• _Material for the task_:

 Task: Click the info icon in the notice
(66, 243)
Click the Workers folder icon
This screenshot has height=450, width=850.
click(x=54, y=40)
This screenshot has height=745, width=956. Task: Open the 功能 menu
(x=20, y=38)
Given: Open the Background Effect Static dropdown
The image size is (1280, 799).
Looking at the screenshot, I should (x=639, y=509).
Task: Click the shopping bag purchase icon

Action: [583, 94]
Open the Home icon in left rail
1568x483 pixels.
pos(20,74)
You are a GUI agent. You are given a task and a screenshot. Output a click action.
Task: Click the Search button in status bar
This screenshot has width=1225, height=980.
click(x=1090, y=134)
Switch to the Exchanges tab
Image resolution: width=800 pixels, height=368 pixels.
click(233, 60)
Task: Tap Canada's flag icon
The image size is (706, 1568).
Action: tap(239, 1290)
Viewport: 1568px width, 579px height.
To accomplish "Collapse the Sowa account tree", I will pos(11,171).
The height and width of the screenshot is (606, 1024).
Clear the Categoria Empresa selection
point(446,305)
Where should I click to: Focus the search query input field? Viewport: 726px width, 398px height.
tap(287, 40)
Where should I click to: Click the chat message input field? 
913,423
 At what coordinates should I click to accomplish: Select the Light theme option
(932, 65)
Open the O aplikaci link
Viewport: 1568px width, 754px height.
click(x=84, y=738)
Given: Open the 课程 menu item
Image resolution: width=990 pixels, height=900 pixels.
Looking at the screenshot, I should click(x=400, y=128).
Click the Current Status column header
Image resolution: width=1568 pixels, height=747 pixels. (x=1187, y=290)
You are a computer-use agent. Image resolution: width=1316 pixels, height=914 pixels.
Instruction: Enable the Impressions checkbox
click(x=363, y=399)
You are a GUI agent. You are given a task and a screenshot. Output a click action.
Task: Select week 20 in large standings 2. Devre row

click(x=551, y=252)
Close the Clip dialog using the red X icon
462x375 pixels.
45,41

• _Exercise_: The answer must be every record above, repeated exactly as written.

• _Answer to the exercise_:
 Task: Click the info icon in the notice
(66, 243)
Click the Workers folder icon
This screenshot has height=450, width=850.
click(x=54, y=40)
This screenshot has height=745, width=956. Task: Open the 功能 menu
(x=20, y=38)
Given: Open the Background Effect Static dropdown
The image size is (1280, 799).
Looking at the screenshot, I should (x=639, y=509).
Task: Click the shopping bag purchase icon

Action: [583, 94]
Open the Home icon in left rail
1568x483 pixels.
pos(20,74)
You are a GUI agent. You are given a task and a screenshot. Output a click action.
Task: Click the Search button in status bar
This screenshot has width=1225, height=980.
click(x=1090, y=134)
Switch to the Exchanges tab
Image resolution: width=800 pixels, height=368 pixels.
click(233, 60)
Task: Tap Canada's flag icon
The image size is (706, 1568).
Action: tap(239, 1290)
Viewport: 1568px width, 579px height.
To accomplish "Collapse the Sowa account tree", I will pos(11,171).
The height and width of the screenshot is (606, 1024).
Clear the Categoria Empresa selection
point(446,305)
Where should I click to: Focus the search query input field? Viewport: 726px width, 398px height.
tap(287, 40)
Where should I click to: Click the chat message input field? 
913,423
 At what coordinates should I click to accomplish: Select the Light theme option
(932, 65)
Open the O aplikaci link
Viewport: 1568px width, 754px height.
click(x=84, y=738)
Given: Open the 课程 menu item
Image resolution: width=990 pixels, height=900 pixels.
Looking at the screenshot, I should click(x=400, y=128).
Click the Current Status column header
Image resolution: width=1568 pixels, height=747 pixels. (x=1187, y=290)
You are a computer-use agent. Image resolution: width=1316 pixels, height=914 pixels.
Instruction: Enable the Impressions checkbox
click(x=363, y=399)
You are a GUI agent. You are given a task and a screenshot. Output a click action.
Task: Select week 20 in large standings 2. Devre row

click(x=551, y=252)
Close the Clip dialog using the red X icon
462x375 pixels.
45,41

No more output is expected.